Madeira, pedra e concreto estão muito presentes em seus projetos. Que significado você acredita que esses materiais agregam?
Acredito que os materiais devem refletir a identidade do local. No Brasil, a mão de obra especializada em concreto é vasta, e temos uma grande diversidade de pedras naturais e madeiras que se integram à paisagem. Na Inglaterra, as construções costumam ter estrutura metálica e uso de drywall, enquanto as fachadas frequentemente utilizam tijolos ou pedras locais, com aberturas menores devido ao clima, entre outros fatores.
Prefiro trabalhar com materiais naturais encontrados na região, não apenas por questões sustentáveis, mas também para integrar o projeto ao seu entorno de forma mais autêntica e eficiente. O uso consciente dos materiais também reforça a relação entre a construção e a paisagem.
Sua relação com a moda começou com sua mãe, que era estilista. Como a moda se manteve presente em sua vida?
Desde muito pequena, convivi no ateliê da minha mãe, onde ela criava suas coleções com um olhar minucioso para tecidos, caimentos e acabamentos. Minha avó Marthe também estava sempre presente, desenhando roupas e acessórios, e esse universo criativo se tornou parte do meu cotidiano. Cresci cercada por rolos de tecido, moldes espalhados pelas mesas e discussões sobre combinações de cores e texturas, o que influenciou minha forma de enxergar a estética.

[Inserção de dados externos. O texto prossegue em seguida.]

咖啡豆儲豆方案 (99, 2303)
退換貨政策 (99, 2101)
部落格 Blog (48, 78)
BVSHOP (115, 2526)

Em nossa casa, a moda era uma forma de expressão, um assunto sempre presente nas conversas e no dia a dia. Minhas irmãs também seguiram esse caminho: Giulia se tornou estilista, hoje à frente da marca Candy Brown, e Francesca desenvolveu um olhar estético muito apurado. A moda sempre foi um elo que nos uniu e trouxe momentos de troca e diversão.
Essa convivência moldou minha percepção de equilíbrio e proporção — valores que levo para a arquitetura. Aprendi a observar os detalhes, o toque dos materiais e como diferentes composições podem gerar sensações distintas. Assim, a estética e a moda se integraram à minha identidade de forma natural, e passei a enxergar o mundo através desse olhar.
Como foi o processo de criar a icônica casa da estilista Cris Barros?
Eu e a Cris somos amigas há mais de 25 anos e iniciamos nossas trajetórias profissionais lado a lado. Temos uma relação de troca intensa e sempre viajamos juntas, compartilhamos ideias e inspirações. O processo de criação da casa dela foi uma síntese de tudo o que acumulamos ao longo dos anos. Foi uma experiência enriquecedora e muito divertida, na qual refinamos as ideias até chegarmos às soluções ideais para traduzir sua identidade no espaço.
Como você enxerga a relação entre arquitetura e moda?
Acredito que todas as formas de criação estão interligadas. O corte de uma roupa, a textura de um tecido ou uma combinação de cores podem inspirar um projeto arquitetônico. A moda traz liberdade, flexibilidade e ousadia — elementos que podem ser incorporados na arquitetura para criar espaços mais dinâmicos e expressivos. Ambas trabalham com volumetria, proporção, sensação tátil e visual, e essa interseção é o que torna o processo criativo ainda mais rico.